> _Questions_:
- 1) In the text on Canadian mortgage trends, why does Oakes call the HELOC trend worrisome?
- 2) From the text on Canadian mortgage trends, copy the passage that begins at the words "Total Consumer Debt" and stops after "cards and loans.".

> _Page extract_:
######

TORONTO – New mortgage volumes climbed to over 410k during Q2, the highest ever volume recorded in a single quarter. This is a 60.2 per cent increase compared to the same period in 2020, according to Equifax Canada’s most recent consumer credit trends and insights report. Soaring home prices have also increased the average loan amount for new mortgages to over $355k, a 22.2 per cent increase from Q2 2020.
New mortgage growth has been strong across the country, but B.C. saw an exceptional increase in new mortgage volume during the second quarter with a year-over-year increase of 85.7 per cent. Apart from a strong housing market, seasonality and refinancing also played a big role in the new mortgage growth this quarter. High mortgage growth and low interest rates have helped Home Equity Lines of Credit (HELOCs) rebound. New HELOC volume increased by 56.7 per cent when compared to Q2 2020 — the highest it has been in the last ten years.
Variable Rate Home Equity Lines of Credit and Mortgages May be Cause for Concern
“The HELOC trend is worrisome as often the payments are tied to a variable interest rate,” said Rebecca Oakes, AVP of Advanced Analytics at Equifax Canada. “In 2018 when interest rates went up, we saw a drop in credit card payments, especially among consumers with a HELOC. It also led to higher bankruptcies among older consumers with HELOCs.”
Another concerning trend Oakes points to is the amount of mortgage debt being taken by consumers with lower credit scores. These consumers form a small percentage of all new mortgages (10 per cent), but their average loan amount has increased at the same rate as consumers with higher credit scores. With uncertain times due to the pandemic still ahead, these consumers could find themselves less equipped to manage future additional financial stress. Adding to the concern, according to Oakes, is the rate of inflation, up 3.7 per cent in the last 12 months, which is the highest annual increase since May 2011.
“Prices for consumer goods have risen and if the inflation trend continues, there is potential for an earlier-than-planned interest rate increase to curb this,” said Oakes. “With many consumers now heavily leveraged and the potential for increases on variable rate mortgage and HELOCs, consumers may find themselves not in a position to pay back their debt obligations if interest rates rise. This can lead to higher insolvencies.”
Total Consumer Debt Climbs Higher
Driven by considerable mortgage growth, overall consumer debt now stands at $2.15 trillion, up 3.0 per cent from last quarter and up 7.5 per cent from Q2 2020. On an individual basis the average consumer debt (excluding mortgages) is $20,640, a drop of 1.6 per cent when compared to Q2 2020, but an increase of 1.0 per cent versus Q1. Lower average debt is consistent with all risk segments except for consumers with higher credit scores. The average non-mortgage debt per consumer is up by 1.0 per cent from last year for this group, driven by increased demand for credit cards and loans.
Adding to the overall increase in consumer debt, volumes for new auto and installment loans are returning to pre-pandemic levels. When compared to the lows of Q2 2020, they show a 47.2 per cent (new auto) and 19.5 per cent (installment loan) increase in new volume this quarter.

######

> _Information supplied_:
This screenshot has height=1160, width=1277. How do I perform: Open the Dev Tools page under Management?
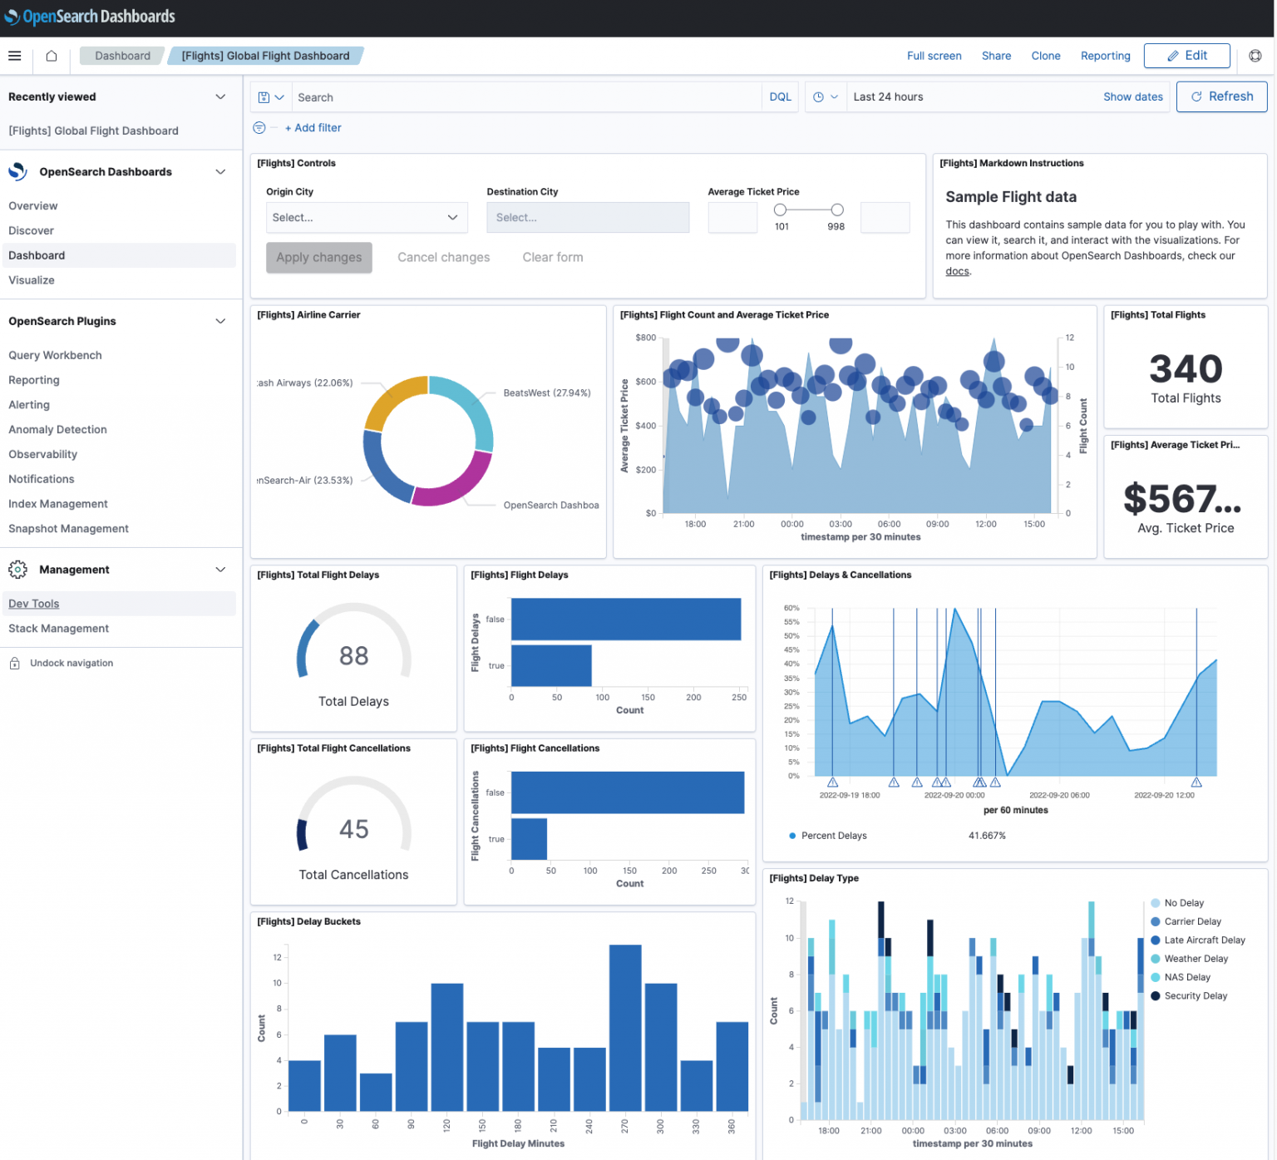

######

> _Answers to each task_:
- 1) HELOC payments are often tied to a variable interest rate. When interest rates went up in 2018, credit card payments dropped, especially among consumers with a HELOC, and bankruptcies rose among older consumers with HELOCs.

- 2)
Total Consumer Debt Climbs Higher
Driven by considerable mortgage growth, overall consumer debt now stands at $2.15 trillion, up 3.0 per cent from last quarter and up 7.5 per cent from Q2 2020. On an individual basis the average consumer debt (excluding mortgages) is $20,640, a drop of 1.6 per cent when compared to Q2 2020, but an increase of 1.0 per cent versus Q1. Lower average debt is consistent with all risk segments except for consumers with higher credit scores. The average non-mortgage debt per consumer is up by 1.0 per cent from last year for this group, driven by increased demand for credit cards and loans.